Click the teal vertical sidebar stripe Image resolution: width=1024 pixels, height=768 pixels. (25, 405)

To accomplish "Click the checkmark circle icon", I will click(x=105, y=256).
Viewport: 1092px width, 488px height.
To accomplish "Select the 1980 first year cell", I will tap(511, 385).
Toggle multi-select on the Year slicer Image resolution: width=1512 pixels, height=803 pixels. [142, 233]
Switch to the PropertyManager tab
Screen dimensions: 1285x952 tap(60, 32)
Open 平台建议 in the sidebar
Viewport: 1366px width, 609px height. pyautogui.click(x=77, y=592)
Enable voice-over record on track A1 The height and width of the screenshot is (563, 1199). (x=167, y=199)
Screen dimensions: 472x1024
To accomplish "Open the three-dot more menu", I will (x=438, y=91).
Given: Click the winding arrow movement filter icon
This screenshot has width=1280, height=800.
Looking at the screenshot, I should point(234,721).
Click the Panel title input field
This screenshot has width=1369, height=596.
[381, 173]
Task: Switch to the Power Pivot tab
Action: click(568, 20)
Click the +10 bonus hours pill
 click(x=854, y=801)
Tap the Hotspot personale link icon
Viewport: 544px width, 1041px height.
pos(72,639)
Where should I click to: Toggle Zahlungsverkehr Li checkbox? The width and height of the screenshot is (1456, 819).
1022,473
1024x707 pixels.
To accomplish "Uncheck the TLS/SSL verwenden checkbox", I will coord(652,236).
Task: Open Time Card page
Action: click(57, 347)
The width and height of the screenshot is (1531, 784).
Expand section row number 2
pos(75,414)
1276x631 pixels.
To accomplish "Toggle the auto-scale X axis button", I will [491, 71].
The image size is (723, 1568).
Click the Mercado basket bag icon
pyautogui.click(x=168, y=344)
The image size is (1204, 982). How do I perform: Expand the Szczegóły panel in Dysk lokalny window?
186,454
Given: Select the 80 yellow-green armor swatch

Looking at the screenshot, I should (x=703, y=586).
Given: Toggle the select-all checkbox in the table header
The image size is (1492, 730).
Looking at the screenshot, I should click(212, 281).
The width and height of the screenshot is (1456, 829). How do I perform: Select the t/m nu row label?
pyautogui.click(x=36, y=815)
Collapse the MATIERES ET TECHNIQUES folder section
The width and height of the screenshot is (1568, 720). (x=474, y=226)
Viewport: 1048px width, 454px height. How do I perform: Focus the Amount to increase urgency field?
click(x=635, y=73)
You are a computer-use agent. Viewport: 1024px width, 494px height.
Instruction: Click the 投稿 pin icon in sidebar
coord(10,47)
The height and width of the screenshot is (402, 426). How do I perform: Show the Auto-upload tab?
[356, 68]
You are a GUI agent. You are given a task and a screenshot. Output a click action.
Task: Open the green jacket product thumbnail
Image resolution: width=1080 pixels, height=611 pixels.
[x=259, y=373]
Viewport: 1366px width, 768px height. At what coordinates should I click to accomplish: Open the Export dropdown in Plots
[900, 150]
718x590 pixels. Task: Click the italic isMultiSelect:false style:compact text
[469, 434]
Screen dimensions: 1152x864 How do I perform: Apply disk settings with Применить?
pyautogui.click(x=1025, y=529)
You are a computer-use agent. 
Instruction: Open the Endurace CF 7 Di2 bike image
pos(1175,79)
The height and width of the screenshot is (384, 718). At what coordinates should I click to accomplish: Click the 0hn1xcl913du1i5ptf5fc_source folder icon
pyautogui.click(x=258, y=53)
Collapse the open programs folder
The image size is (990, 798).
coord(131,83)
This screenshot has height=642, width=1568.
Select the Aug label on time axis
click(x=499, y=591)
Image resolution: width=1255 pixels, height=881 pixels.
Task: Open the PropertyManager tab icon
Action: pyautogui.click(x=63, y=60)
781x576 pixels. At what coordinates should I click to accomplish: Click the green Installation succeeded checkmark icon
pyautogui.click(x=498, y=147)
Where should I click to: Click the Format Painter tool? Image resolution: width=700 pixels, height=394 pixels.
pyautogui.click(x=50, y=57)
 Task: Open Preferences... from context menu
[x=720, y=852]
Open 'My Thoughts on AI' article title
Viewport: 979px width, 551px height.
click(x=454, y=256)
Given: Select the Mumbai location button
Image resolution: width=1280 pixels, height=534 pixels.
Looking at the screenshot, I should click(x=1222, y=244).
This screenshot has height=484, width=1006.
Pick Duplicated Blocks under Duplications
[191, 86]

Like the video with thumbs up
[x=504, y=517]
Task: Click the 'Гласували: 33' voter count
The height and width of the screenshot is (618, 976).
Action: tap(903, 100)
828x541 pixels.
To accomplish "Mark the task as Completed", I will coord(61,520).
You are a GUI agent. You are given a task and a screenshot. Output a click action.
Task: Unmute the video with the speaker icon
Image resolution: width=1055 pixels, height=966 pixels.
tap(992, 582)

______________________________

- Requirement:
Write every line of the material above again, exactly.

- Solution below:
Click the teal vertical sidebar stripe Image resolution: width=1024 pixels, height=768 pixels. (25, 405)

To accomplish "Click the checkmark circle icon", I will click(x=105, y=256).
Viewport: 1092px width, 488px height.
To accomplish "Select the 1980 first year cell", I will tap(511, 385).
Toggle multi-select on the Year slicer Image resolution: width=1512 pixels, height=803 pixels. [142, 233]
Switch to the PropertyManager tab
Screen dimensions: 1285x952 tap(60, 32)
Open 平台建议 in the sidebar
Viewport: 1366px width, 609px height. pyautogui.click(x=77, y=592)
Enable voice-over record on track A1 The height and width of the screenshot is (563, 1199). (x=167, y=199)
Screen dimensions: 472x1024
To accomplish "Open the three-dot more menu", I will (x=438, y=91).
Given: Click the winding arrow movement filter icon
This screenshot has width=1280, height=800.
Looking at the screenshot, I should point(234,721).
Click the Panel title input field
This screenshot has width=1369, height=596.
[381, 173]
Task: Switch to the Power Pivot tab
Action: click(568, 20)
Click the +10 bonus hours pill
 click(x=854, y=801)
Tap the Hotspot personale link icon
Viewport: 544px width, 1041px height.
pos(72,639)
Where should I click to: Toggle Zahlungsverkehr Li checkbox? The width and height of the screenshot is (1456, 819).
1022,473
1024x707 pixels.
To accomplish "Uncheck the TLS/SSL verwenden checkbox", I will coord(652,236).
Task: Open Time Card page
Action: click(57, 347)
The width and height of the screenshot is (1531, 784).
Expand section row number 2
pos(75,414)
1276x631 pixels.
To accomplish "Toggle the auto-scale X axis button", I will [491, 71].
The image size is (723, 1568).
Click the Mercado basket bag icon
pyautogui.click(x=168, y=344)
The image size is (1204, 982). How do I perform: Expand the Szczegóły panel in Dysk lokalny window?
186,454
Given: Select the 80 yellow-green armor swatch

Looking at the screenshot, I should (x=703, y=586).
Given: Toggle the select-all checkbox in the table header
The image size is (1492, 730).
Looking at the screenshot, I should click(212, 281).
The width and height of the screenshot is (1456, 829). How do I perform: Select the t/m nu row label?
pyautogui.click(x=36, y=815)
Collapse the MATIERES ET TECHNIQUES folder section
The width and height of the screenshot is (1568, 720). (x=474, y=226)
Viewport: 1048px width, 454px height. How do I perform: Focus the Amount to increase urgency field?
click(x=635, y=73)
You are a computer-use agent. Viewport: 1024px width, 494px height.
Instruction: Click the 投稿 pin icon in sidebar
coord(10,47)
The height and width of the screenshot is (402, 426). How do I perform: Show the Auto-upload tab?
[356, 68]
You are a GUI agent. You are given a task and a screenshot. Output a click action.
Task: Open the green jacket product thumbnail
Image resolution: width=1080 pixels, height=611 pixels.
[x=259, y=373]
Viewport: 1366px width, 768px height. At what coordinates should I click to accomplish: Open the Export dropdown in Plots
[900, 150]
718x590 pixels. Task: Click the italic isMultiSelect:false style:compact text
[469, 434]
Screen dimensions: 1152x864 How do I perform: Apply disk settings with Применить?
pyautogui.click(x=1025, y=529)
You are a computer-use agent. 
Instruction: Open the Endurace CF 7 Di2 bike image
pos(1175,79)
The height and width of the screenshot is (384, 718). At what coordinates should I click to accomplish: Click the 0hn1xcl913du1i5ptf5fc_source folder icon
pyautogui.click(x=258, y=53)
Collapse the open programs folder
The image size is (990, 798).
coord(131,83)
This screenshot has height=642, width=1568.
Select the Aug label on time axis
click(x=499, y=591)
Image resolution: width=1255 pixels, height=881 pixels.
Task: Open the PropertyManager tab icon
Action: pyautogui.click(x=63, y=60)
781x576 pixels. At what coordinates should I click to accomplish: Click the green Installation succeeded checkmark icon
pyautogui.click(x=498, y=147)
Where should I click to: Click the Format Painter tool? Image resolution: width=700 pixels, height=394 pixels.
pyautogui.click(x=50, y=57)
 Task: Open Preferences... from context menu
[x=720, y=852]
Open 'My Thoughts on AI' article title
Viewport: 979px width, 551px height.
click(x=454, y=256)
Given: Select the Mumbai location button
Image resolution: width=1280 pixels, height=534 pixels.
Looking at the screenshot, I should click(x=1222, y=244).
This screenshot has height=484, width=1006.
Pick Duplicated Blocks under Duplications
[191, 86]

Like the video with thumbs up
[x=504, y=517]
Task: Click the 'Гласували: 33' voter count
The height and width of the screenshot is (618, 976).
Action: tap(903, 100)
828x541 pixels.
To accomplish "Mark the task as Completed", I will coord(61,520).
You are a GUI agent. You are given a task and a screenshot. Output a click action.
Task: Unmute the video with the speaker icon
Image resolution: width=1055 pixels, height=966 pixels.
tap(992, 582)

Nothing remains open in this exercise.